**Problem statement**
Set down exactly the lines of the records from the top to the line containing "Given: Share article on Reddit"; include both.

======== Data

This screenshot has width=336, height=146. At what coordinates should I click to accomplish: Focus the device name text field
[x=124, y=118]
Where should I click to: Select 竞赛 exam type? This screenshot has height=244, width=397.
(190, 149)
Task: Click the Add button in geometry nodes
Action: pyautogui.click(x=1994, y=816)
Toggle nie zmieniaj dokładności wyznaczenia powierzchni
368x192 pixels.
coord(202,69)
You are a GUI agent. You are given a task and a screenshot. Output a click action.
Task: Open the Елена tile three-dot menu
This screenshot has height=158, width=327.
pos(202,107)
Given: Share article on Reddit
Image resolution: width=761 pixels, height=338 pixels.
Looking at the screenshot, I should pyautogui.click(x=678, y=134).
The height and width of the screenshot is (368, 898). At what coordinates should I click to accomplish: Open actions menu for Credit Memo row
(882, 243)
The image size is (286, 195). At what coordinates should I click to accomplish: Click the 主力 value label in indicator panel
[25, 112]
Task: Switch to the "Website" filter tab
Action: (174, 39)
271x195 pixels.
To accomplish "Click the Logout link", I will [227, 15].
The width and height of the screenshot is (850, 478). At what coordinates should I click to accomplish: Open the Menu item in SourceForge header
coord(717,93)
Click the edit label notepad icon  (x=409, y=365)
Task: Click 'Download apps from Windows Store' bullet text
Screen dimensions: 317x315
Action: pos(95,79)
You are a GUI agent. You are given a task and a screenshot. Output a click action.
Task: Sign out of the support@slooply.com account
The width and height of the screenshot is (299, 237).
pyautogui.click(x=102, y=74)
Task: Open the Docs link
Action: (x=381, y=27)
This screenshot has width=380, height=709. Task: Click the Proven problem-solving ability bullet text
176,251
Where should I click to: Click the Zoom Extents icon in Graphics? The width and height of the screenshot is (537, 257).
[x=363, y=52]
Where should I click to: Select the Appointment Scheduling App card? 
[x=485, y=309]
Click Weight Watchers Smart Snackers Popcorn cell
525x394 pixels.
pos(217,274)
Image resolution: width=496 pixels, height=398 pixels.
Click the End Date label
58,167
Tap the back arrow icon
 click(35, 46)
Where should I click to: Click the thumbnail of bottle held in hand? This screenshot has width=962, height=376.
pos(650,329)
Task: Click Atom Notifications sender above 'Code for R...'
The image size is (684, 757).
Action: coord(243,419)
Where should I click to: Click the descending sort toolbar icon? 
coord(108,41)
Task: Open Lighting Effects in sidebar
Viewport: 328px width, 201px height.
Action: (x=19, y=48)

================

**Response to this exercise**
This screenshot has width=336, height=146. At what coordinates should I click to accomplish: Focus the device name text field
[x=124, y=118]
Where should I click to: Select 竞赛 exam type? This screenshot has height=244, width=397.
(190, 149)
Task: Click the Add button in geometry nodes
Action: pyautogui.click(x=1994, y=816)
Toggle nie zmieniaj dokładności wyznaczenia powierzchni
368x192 pixels.
coord(202,69)
You are a GUI agent. You are given a task and a screenshot. Output a click action.
Task: Open the Елена tile three-dot menu
This screenshot has height=158, width=327.
pos(202,107)
Given: Share article on Reddit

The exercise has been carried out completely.